#### [TASK ITEM]
Beginning with the line that has "Switch off Video engagement toggle", reproduce each remaining line of the data exactly, down to and including the last.

——

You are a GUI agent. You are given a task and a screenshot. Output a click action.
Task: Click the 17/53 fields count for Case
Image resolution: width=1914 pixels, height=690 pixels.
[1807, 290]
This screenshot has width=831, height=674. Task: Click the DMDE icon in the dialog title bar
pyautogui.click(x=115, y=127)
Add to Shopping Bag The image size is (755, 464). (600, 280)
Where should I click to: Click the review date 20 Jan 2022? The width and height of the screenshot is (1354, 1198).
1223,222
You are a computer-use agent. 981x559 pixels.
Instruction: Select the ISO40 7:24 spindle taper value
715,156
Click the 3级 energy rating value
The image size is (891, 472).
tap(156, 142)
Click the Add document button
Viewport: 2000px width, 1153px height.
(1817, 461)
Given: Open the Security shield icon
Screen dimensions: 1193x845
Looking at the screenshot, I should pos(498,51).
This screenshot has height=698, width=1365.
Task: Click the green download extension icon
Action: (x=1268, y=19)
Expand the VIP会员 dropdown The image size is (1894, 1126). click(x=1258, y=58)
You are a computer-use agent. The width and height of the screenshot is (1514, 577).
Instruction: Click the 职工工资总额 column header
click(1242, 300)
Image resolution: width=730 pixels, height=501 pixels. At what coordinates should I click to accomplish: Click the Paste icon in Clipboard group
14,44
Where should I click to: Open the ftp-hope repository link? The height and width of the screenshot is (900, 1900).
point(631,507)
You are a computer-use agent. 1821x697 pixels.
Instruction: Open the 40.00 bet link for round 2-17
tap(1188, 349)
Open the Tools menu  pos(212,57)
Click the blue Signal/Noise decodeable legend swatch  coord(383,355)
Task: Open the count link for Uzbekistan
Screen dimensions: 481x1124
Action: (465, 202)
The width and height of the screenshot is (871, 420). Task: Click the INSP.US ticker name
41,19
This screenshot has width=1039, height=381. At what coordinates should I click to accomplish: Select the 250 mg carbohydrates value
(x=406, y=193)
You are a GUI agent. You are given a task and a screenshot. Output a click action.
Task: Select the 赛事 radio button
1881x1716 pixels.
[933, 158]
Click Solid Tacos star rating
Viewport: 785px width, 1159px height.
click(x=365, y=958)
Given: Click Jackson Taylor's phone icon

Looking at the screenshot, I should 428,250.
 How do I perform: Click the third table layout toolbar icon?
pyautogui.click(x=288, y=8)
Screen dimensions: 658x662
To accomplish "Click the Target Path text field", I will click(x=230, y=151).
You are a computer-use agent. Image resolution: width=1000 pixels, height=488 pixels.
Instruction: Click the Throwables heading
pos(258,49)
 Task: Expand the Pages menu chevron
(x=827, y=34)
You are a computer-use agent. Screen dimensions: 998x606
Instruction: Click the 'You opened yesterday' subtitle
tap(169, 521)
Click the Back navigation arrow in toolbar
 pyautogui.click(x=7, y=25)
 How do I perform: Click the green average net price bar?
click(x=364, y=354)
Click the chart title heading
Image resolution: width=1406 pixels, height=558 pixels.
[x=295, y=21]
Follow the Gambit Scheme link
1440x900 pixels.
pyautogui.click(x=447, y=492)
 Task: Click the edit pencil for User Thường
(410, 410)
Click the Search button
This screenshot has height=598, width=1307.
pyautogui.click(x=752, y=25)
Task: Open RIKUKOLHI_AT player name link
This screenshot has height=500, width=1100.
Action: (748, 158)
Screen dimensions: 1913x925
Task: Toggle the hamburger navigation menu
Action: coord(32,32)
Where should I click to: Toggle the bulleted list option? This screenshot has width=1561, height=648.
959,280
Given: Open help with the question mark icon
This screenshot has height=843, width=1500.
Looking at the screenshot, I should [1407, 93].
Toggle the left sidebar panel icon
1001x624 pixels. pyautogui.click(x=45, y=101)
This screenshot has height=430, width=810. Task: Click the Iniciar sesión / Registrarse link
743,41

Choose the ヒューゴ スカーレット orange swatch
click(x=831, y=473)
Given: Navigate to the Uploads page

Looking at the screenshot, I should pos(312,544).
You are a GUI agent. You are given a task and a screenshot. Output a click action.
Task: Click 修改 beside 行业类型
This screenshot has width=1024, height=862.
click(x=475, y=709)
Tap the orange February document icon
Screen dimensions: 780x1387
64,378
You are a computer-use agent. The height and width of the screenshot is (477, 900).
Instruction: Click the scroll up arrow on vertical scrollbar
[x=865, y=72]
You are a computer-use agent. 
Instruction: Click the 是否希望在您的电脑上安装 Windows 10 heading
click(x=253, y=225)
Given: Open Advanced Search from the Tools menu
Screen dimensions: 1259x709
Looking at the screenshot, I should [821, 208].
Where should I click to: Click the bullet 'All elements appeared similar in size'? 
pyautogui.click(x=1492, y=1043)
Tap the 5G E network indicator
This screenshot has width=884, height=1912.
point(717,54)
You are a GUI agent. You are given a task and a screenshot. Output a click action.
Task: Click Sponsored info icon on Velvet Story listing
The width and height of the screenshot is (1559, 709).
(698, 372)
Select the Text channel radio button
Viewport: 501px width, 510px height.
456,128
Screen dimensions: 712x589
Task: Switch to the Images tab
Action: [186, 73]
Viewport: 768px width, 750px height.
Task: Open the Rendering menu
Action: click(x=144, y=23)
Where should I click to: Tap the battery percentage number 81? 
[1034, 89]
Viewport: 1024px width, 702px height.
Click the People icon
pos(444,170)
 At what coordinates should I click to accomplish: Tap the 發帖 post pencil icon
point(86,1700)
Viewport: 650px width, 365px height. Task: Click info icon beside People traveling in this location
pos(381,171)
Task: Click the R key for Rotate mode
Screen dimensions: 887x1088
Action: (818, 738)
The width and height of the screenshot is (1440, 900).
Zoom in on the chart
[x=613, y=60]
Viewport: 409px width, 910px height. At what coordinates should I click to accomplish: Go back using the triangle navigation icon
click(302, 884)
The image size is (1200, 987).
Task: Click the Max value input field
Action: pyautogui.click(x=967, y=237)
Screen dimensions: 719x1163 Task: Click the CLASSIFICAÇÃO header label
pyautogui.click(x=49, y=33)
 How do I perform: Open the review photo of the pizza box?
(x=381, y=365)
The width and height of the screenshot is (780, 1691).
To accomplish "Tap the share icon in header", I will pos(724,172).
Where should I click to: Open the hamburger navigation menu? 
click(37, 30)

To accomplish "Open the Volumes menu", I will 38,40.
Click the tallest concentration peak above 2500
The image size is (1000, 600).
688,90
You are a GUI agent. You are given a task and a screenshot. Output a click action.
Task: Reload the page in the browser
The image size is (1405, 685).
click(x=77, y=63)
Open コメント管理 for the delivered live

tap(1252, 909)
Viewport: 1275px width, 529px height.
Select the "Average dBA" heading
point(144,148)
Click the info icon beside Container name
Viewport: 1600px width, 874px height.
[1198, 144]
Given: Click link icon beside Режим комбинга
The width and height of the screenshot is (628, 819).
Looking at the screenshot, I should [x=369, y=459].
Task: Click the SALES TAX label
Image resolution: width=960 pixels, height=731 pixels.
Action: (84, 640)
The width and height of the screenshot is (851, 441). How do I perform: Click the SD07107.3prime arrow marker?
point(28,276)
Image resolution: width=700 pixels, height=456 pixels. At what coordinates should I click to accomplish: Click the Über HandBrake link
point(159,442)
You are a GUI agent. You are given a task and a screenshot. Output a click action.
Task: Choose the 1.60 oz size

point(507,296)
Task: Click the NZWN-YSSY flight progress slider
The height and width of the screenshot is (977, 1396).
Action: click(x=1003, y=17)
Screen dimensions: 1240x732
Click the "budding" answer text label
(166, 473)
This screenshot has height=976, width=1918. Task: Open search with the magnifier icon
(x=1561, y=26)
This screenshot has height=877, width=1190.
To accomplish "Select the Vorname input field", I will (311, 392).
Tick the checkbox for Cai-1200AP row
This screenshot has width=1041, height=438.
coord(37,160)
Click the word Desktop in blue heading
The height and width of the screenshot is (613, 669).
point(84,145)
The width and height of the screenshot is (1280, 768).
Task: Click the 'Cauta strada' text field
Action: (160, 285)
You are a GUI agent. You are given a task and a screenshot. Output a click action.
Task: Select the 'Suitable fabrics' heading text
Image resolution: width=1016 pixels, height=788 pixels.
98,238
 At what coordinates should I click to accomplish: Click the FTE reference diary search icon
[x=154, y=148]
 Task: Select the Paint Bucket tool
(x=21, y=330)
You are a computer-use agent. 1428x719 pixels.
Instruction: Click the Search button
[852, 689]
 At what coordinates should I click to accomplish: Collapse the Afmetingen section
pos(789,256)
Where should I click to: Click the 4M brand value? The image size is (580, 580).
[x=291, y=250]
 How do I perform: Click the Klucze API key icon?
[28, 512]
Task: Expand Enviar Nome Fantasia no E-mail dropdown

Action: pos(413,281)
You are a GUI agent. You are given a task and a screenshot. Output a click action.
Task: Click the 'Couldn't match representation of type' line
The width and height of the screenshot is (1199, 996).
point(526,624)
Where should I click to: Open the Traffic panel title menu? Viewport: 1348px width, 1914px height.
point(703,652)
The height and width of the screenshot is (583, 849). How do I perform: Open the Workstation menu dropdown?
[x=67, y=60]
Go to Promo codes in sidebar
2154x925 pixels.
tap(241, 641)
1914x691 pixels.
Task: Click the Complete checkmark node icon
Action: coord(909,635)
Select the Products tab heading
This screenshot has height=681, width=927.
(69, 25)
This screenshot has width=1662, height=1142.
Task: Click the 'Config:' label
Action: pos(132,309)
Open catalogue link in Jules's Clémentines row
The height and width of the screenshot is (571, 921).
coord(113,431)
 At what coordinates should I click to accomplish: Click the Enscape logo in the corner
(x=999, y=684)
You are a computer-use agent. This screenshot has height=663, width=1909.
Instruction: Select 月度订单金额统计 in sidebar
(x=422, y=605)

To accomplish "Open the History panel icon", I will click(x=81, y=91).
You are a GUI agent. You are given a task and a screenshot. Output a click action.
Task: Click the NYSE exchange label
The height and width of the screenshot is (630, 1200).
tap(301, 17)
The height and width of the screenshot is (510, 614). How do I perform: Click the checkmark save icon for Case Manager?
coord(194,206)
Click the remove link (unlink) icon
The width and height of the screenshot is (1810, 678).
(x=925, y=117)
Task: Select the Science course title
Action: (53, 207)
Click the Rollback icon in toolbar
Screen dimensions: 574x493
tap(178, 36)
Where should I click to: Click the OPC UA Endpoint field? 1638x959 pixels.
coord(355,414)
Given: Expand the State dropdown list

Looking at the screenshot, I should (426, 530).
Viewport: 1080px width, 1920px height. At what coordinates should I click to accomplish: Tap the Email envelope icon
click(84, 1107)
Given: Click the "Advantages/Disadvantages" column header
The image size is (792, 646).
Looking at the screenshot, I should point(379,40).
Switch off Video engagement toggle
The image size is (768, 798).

——

#### [SOLVED PROBLEM]
Switch off Video engagement toggle
The image size is (768, 798).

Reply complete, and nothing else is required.